### DIRECTIONS FOR THIS TASK
From the line containing "The height and" down to the last line of the data, output each line word for word and include nothing else.

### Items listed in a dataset
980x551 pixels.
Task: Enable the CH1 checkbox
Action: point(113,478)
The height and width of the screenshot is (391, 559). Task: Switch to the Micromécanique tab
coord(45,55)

### RESPONSE BOX
The height and width of the screenshot is (391, 559). Task: Switch to the Micromécanique tab
coord(45,55)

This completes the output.